In science, go means to move on a course; proceed; to move out of or away from a place; to take a certain course of follow a certain procedure; or to pass by means of a process like journeying. [1]

In 1834, at the age of three, to the inquisitive mind of James Maxwell everything that moved, shone, or made a noise drew the question:

“What's the go o' that?”

and if that did not satisfy his curiosity, the more specific query:

“What's the particular go o' that?”

would follow. Likewise, in 1834, his mother described him as such: “he has great work with doors, locks, keys, etc., and:

“show me how it doos

is never out of his mouth. He also investigates the hidden course of streams and bell-wires, the way the water gets from the pond through the wall.” [2]

In 1880, English natural philosopher Thomas Huxley used the alternative synonym “goes” for life (see: life terminology upgrades): [3]

“The elements of living matter are identical with those of mineral bodies; and the fundamental laws of matter and motion apply as much to living matter as to mineral matter; but every living body is, as it were, a complicated piece of mechanism which ‘goes’, or lives only under certain conditions.”


Somewhere in the work of American evolutionary bio-chemist (chnops-chemist) Jeffrey Wicken, according to Eric Schneider, he is said to have argued that the second law is the “go” of life. [4]

The following are related quotes:

“It is only because our lives are so short compared to the slow, slow movement of evolution, that it is hardly possible to notice the change and growth either in the earth or in ourselves. Because we never knew Italy to look anything other but a Wellington boot, we never pause to think that it was once different, and may change again. Because we never knew that time when man grew his own furry dress, we overlook the fact that, as he has outgrown this likeness to the animal, he may still outgrow others. Yet we must make our minds broad enough to realize the facts. The hour of a watch moves so slowly that you cannot see it move; and yet you know that, so long as the watch is going, its movement never stops. The earth, from its rocks and gases and flowers and animals, is still ‘going’.”
Hilda Finnemore (1924), A History of the Earth: from Stardust to Man (pgs. 56-57) [5]

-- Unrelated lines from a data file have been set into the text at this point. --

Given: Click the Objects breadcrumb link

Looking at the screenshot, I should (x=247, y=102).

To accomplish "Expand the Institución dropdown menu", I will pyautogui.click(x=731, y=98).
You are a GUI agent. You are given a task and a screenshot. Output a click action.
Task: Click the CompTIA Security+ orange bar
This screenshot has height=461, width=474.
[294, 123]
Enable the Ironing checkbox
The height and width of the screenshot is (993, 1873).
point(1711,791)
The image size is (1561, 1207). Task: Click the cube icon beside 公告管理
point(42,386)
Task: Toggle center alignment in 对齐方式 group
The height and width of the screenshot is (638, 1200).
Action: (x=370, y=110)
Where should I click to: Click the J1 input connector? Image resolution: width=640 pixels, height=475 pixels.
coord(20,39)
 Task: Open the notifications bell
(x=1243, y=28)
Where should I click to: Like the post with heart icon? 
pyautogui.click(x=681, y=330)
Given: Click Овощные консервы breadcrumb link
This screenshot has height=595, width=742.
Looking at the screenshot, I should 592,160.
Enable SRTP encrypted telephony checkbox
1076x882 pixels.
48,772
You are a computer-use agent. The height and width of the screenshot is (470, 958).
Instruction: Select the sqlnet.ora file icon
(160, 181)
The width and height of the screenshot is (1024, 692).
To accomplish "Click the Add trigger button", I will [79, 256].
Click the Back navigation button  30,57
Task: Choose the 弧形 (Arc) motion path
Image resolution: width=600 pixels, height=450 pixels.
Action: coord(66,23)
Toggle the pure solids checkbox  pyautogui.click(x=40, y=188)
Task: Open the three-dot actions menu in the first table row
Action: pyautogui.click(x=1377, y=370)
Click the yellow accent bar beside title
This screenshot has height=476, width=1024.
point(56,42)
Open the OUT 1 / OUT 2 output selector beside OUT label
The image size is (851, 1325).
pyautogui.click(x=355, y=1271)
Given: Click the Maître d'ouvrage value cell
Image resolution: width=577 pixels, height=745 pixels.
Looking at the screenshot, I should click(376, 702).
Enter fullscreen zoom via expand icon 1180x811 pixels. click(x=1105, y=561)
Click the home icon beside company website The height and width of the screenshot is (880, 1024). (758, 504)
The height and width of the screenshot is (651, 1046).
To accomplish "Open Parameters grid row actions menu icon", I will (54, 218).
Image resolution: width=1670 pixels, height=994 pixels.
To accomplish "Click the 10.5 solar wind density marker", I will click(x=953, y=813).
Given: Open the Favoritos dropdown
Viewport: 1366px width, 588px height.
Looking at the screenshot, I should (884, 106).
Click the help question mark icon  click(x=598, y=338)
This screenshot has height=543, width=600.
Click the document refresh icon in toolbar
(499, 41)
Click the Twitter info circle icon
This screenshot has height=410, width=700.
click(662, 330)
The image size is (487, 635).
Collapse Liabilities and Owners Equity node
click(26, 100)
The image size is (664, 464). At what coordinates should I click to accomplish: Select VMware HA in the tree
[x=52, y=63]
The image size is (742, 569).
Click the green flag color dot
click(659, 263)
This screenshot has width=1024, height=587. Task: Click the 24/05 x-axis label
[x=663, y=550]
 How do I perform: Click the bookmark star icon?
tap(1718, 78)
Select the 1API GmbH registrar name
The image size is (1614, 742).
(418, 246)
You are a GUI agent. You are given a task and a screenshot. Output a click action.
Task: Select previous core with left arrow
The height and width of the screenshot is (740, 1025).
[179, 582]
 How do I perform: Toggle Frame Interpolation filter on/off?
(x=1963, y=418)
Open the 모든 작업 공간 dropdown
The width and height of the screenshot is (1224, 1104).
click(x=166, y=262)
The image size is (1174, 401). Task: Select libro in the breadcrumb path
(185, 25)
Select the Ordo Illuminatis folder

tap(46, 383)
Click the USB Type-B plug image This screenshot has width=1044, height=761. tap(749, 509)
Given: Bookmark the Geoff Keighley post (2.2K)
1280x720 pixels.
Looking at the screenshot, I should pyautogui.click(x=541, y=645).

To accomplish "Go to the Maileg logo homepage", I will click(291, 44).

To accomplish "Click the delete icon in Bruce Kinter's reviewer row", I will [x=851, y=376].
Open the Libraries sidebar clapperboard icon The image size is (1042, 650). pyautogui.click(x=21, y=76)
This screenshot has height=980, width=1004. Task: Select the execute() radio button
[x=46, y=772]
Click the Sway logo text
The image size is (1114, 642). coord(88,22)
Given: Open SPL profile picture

1. Merriam-Webster Collegiate Dictionary, 2000.
2. Mahon, Basil (2003). The Man Who Changed Everything: the Life of James Clerk Maxwell (pg. #). Hoboken, NJ: Wiley.
3. (a) Huxley, Thomas. (1880). Science Primers: Introductory (§65: Living Bodies differ from Mineral Bodies in their Essential Composition, in the manner of their Growth, and in the fact that they are reproduced by Germs, pg. 92). Publisher.
(b) Pearson, Karl. (1900). The Grammar of Science (pg. 329). Adam and Charles Black.
4. Schneider, Eric D. and Sagan, Dorion. (2005). Into the Cool - Energy Flow, Thermodynamics, and Life (pgs. 104-06). University of Chicago Press.
5. Finnemore, Hilda. (1924). A History of the Earth: from Star-Dust to Man (pgs. 56-57). Longmans, Green, and Co.